Useful benchmarking is one of the hardest things to do for institutional investors because of the way they structure their portfolios. Take a look latest asset allocations for college endowment funds from the annual study done by the National Association of College University Business Officers (NACUBO):
Alternative investments are now the biggest allocation for all but those endowments with $100 million or less. The biggest players in the space all have large investments in alts. And alts are basically impossible to benchmark correctly for the following reasons:
- the strategies are opaque
- there are no investible benchmarks (such as index funds for public markets)
- they involve illiquid, hard to value positions
- they involve the use of leverage
- the benchmarks they do use contain a heavy dose of survivorship bias and are often changed after they’re first reported
- IRRs in private equity are not an apples-to-apples comparison
For this reason, many institutional investors not only look at their own internal benchmarks — which are usually worthless because they’re purposely made to be easily beaten — but also peer performance to see how they stack up.
Endowments are also one of the most competitive groups in the institutional asset management industry so they’re constantly looking at how everyone else is doing to see how they measure up.
In my former job working for an investment office of a large endowment fund, I recall how eagerly the endowments and foundations world awaited the annual NACUBO performance study each year to see where they stood in relation to their peers.
Comparing your performance to that of your peers is a waste of time. The only thing that should matter to investors is how they’re doing in relation to their stated mission or goals. Every investor, fund or organization has different goals, time horizons, risk profiles, resources, investment acumen, and philosophies. Comparing your performance to that of your peers can only lead to heartache eventually. It’s pointless.
But comparing an institution’s results to that of a much simpler portfolio can be useful for those boards and investment offices who have no business investing in a complex portfolio in the first place (and in my opinion that’s a large majority of the endowments in this study).
The most recent results are through fiscal year end June 2017. There were over 800 endowments in this study, ranging in size from a few million to multiple billions of dollars. To keep things ultra simple I’m comparing the results to a low-cost Vanguard 3 index fund portfolio — total U.S. stock market, total international stock market and total bond market in an 80/20 stock/bond split.1
Here are the results, broken out by a number of different measures:
One year returns are meaningless but you can see the simple Vanguard portfolio was safely in the top quartile in the 3, 5, and 10 year time frames. It handily outperformed the average endowment over 1, 3, 5 and 10 years. This low-cost portfolio also bested those funds with more than $1 billion, often seen as some of the most sophisticated investment offices in the country.

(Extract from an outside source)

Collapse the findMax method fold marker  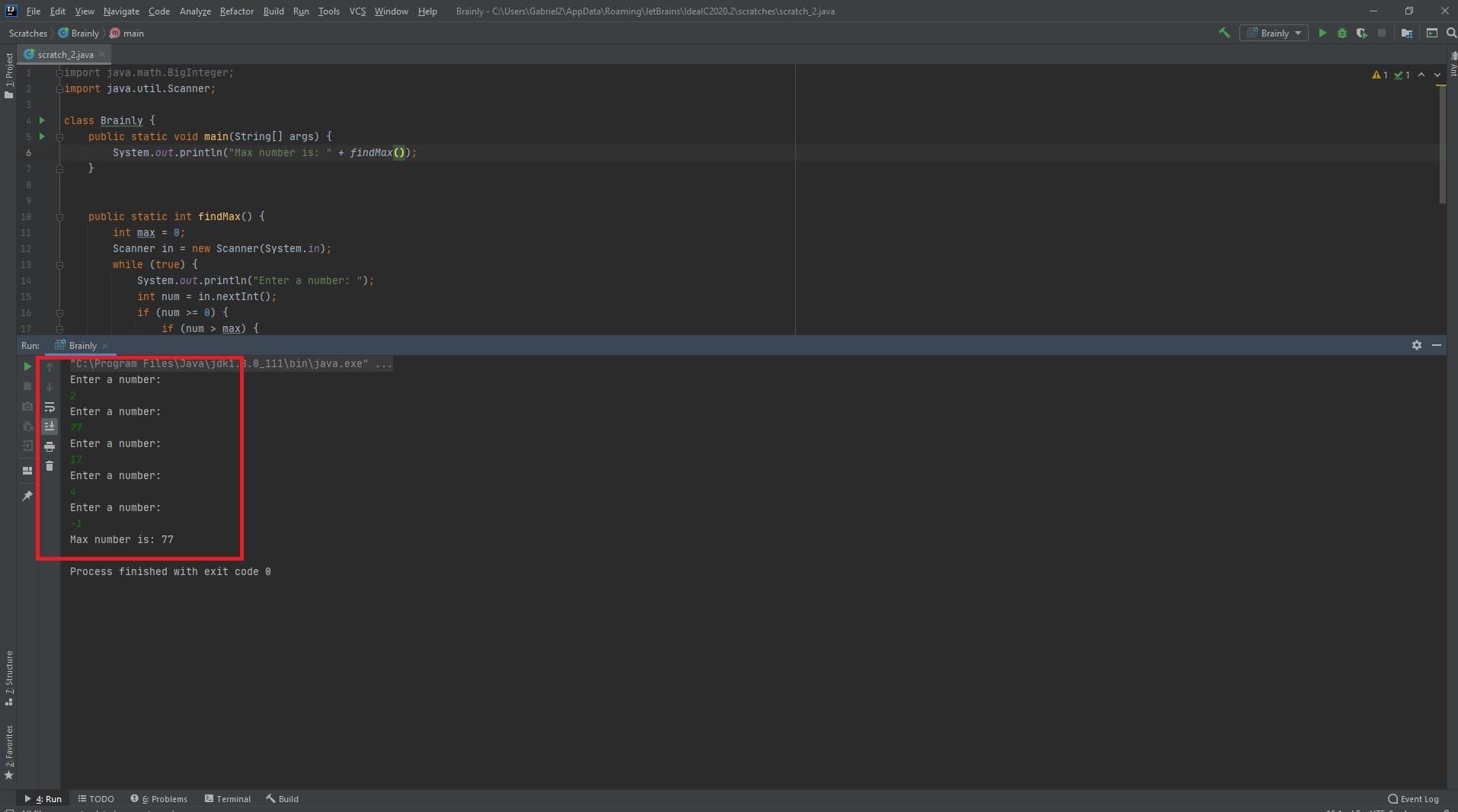coord(59,217)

To be fair to these institutions — they have operating needs that have to be met throughout the year, causing them to raise and/or hold cash. There are also changes to their investments as old managers are booted out and new managers brought in. These frictions detract from returns (although many of them are self-inflicted wounds).
Many also hold more global portfolios and the U.S. has been the best market for some time now.
These numbers may not last but my guess is the days of endowments crushing the markets are likely over. There will always be a few outliers but the first mover advantage these funds once had in the alternative space is now over.
These funds are going to have a hard time justifying the high fees and complexity involved in their portfolios in the years ahead.
Source:
NACUBO Commonfund Study of Endowments
Further Reading:
How Should Alternative Investments Be Benchmarked?
1The breakdown by fund is 53% U.S. stocks (VTSMX), 27% foreign stocks (VGTSX), and 20% U.S. bonds (VBMFX). The reason for the 80/20 stock/bond split is because most alternative portfolios are heavily invested in equities, often with leverage involved so this is a close approximation to the asset mix for these organizations.